The shop door jangled, indicating customers. She grabbed a rag and blotted her eyes, settled her expression, and headed out to the shop. I could hear her talking, and then the door jangled again a couple of times, quickly. I tried to imagine what it was that had suddenly given her hope that her father was alive. When things quieted down, she came back to the kitchen, more composed. I stood, but just then the bells over the door jangled once again. She headed to the door.
“Look, Binny,” I said, stopping her by putting my hand on her shoulder. “I know what you’re going through. Or at least . . . I know some of what you’re going through. I have a lot of questions, but you’re getting busy.” I felt her tense, needing to tend to her shop. “Why don’t you . . . would it be too hard for you to come out to the castle after the shop closes? Come out for dinner?” Tom’s body was gone, but I wasn’t sure she could handle coming to the site of his murder.
She nodded. “Yeah. Okay. I will. I know the way.”
We set a time, and I left the shop with an agreement that I would come out the next day to use her ovens to bake muffins.
But I wasn’t heading home. I took out my cell phone and miracle of miracles, it decided to work! I punched in a number from memory.
“Jack McGill here,” came the real estate agent’s voice.
“Hey, McGill, it’s Merry Wynter.

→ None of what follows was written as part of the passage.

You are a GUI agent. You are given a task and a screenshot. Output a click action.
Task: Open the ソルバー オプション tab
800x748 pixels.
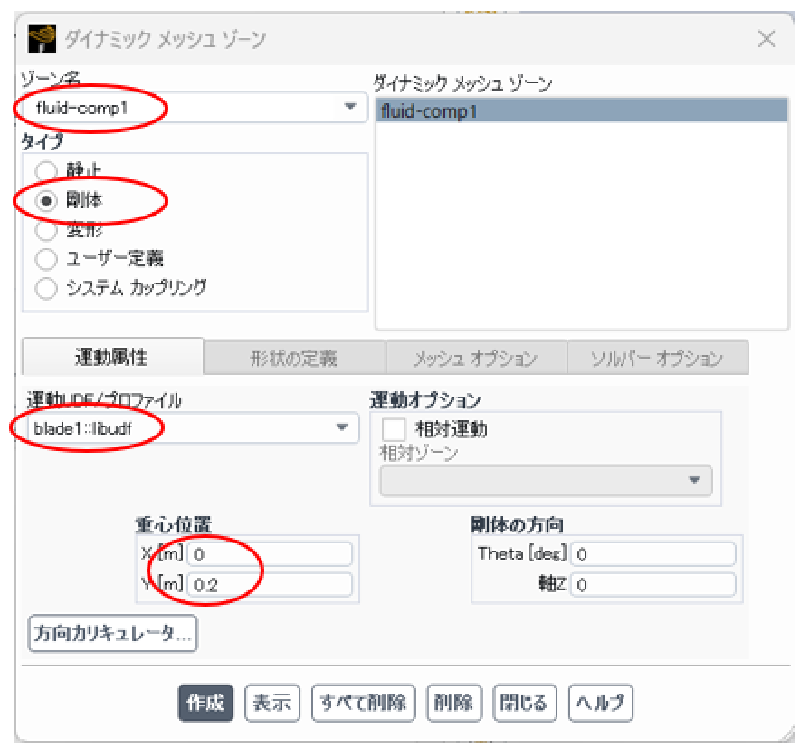[656, 357]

I wanted to check . . .”
“I’m not available right now, but if you leave your name and number, I’ll get right back to you!”
Darned voice mail! I hated the kind that fooled you into thinking you’d reached the person you wanted. I clicked my phone off and stuffed it back in my purse. McGill had said that Junior Bradley was fine, and who would know better? The township zoning offices were on a short, dead-end street off Abenaki, so I walked there after stopping back into Binny’s Bakery, leaving word with her where I was headed in case Shilo stopped by looking for me.
The door listed office hours as eight a.m. to four p.m.; I rapped and walked in. It was a dusty, dank, little space, no light, little air. Junior Bradley sat at the only desk, a metal monstrosity from the fifties or earlier, and glared at a computer screen that showed a FreeCell game in mid-play.
“Hi,” I said brightly, determined to be friendly even though his expression as he looked up at me was as if he had bitten into a lemon. “We haven’t formally met yet, but I’m Merry Wynter,” I reminded him, “Melvyn Wynter’s great-niece and heir.” I moved forward, hand stuck out, but he ignored it.
“Okay, so what do you want?”
He wasn’t going to be polite. All right, kill him with kindness, as my grandmother used to say. “I’m
so
sorry. I know you must be devastated, having just lost your best friend, Tom Turner. And how sad that your last dealing with him was a fistfight!”